(PROVIDED RECORDS)

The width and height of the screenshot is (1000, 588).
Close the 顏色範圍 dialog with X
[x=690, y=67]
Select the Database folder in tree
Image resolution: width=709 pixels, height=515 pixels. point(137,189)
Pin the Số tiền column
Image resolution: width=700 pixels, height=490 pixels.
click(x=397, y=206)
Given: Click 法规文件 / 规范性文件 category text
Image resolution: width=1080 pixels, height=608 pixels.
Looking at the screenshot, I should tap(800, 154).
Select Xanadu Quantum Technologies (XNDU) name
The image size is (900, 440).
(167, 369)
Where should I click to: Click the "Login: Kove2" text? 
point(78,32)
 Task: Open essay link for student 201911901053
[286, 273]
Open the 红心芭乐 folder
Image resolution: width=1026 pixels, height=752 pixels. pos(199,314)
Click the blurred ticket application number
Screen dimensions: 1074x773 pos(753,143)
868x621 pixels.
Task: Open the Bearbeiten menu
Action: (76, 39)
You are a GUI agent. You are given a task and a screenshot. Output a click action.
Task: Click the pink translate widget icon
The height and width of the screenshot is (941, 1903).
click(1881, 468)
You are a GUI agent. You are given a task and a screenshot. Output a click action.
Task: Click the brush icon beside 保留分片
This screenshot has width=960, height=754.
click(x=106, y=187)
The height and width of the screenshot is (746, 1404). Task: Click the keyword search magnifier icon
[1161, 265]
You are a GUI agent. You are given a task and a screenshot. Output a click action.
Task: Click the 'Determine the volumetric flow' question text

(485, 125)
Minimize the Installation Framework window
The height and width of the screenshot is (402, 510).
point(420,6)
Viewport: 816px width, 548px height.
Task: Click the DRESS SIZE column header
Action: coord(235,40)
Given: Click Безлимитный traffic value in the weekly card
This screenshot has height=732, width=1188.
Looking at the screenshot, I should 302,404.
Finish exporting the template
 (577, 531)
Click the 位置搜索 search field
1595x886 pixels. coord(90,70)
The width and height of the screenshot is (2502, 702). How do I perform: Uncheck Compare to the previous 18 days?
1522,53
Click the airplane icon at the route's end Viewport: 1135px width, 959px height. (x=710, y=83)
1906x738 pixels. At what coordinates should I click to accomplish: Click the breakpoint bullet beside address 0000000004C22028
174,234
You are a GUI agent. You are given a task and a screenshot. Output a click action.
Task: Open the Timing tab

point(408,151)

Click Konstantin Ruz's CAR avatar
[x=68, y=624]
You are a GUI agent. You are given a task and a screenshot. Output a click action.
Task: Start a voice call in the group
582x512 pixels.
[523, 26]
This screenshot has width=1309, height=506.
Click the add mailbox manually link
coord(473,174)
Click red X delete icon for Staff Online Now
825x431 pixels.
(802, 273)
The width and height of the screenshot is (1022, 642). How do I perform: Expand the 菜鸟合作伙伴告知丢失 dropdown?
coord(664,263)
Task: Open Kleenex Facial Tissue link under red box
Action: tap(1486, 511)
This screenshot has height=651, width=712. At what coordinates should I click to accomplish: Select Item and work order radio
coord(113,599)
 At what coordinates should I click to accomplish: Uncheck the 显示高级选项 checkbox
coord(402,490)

(End PROVIDED RECORDS)

• ABOUT THIS EXERCISE:
From the line that contains "Click Konstantin Ruz's CAR avatar" to the last line of the data, write out each line exactly and add nothing.

• RESULT FOR THIS TASK:
Click Konstantin Ruz's CAR avatar
[x=68, y=624]
You are a GUI agent. You are given a task and a screenshot. Output a click action.
Task: Start a voice call in the group
582x512 pixels.
[523, 26]
This screenshot has width=1309, height=506.
Click the add mailbox manually link
coord(473,174)
Click red X delete icon for Staff Online Now
825x431 pixels.
(802, 273)
The width and height of the screenshot is (1022, 642). How do I perform: Expand the 菜鸟合作伙伴告知丢失 dropdown?
coord(664,263)
Task: Open Kleenex Facial Tissue link under red box
Action: tap(1486, 511)
This screenshot has height=651, width=712. At what coordinates should I click to accomplish: Select Item and work order radio
coord(113,599)
 At what coordinates should I click to accomplish: Uncheck the 显示高级选项 checkbox
coord(402,490)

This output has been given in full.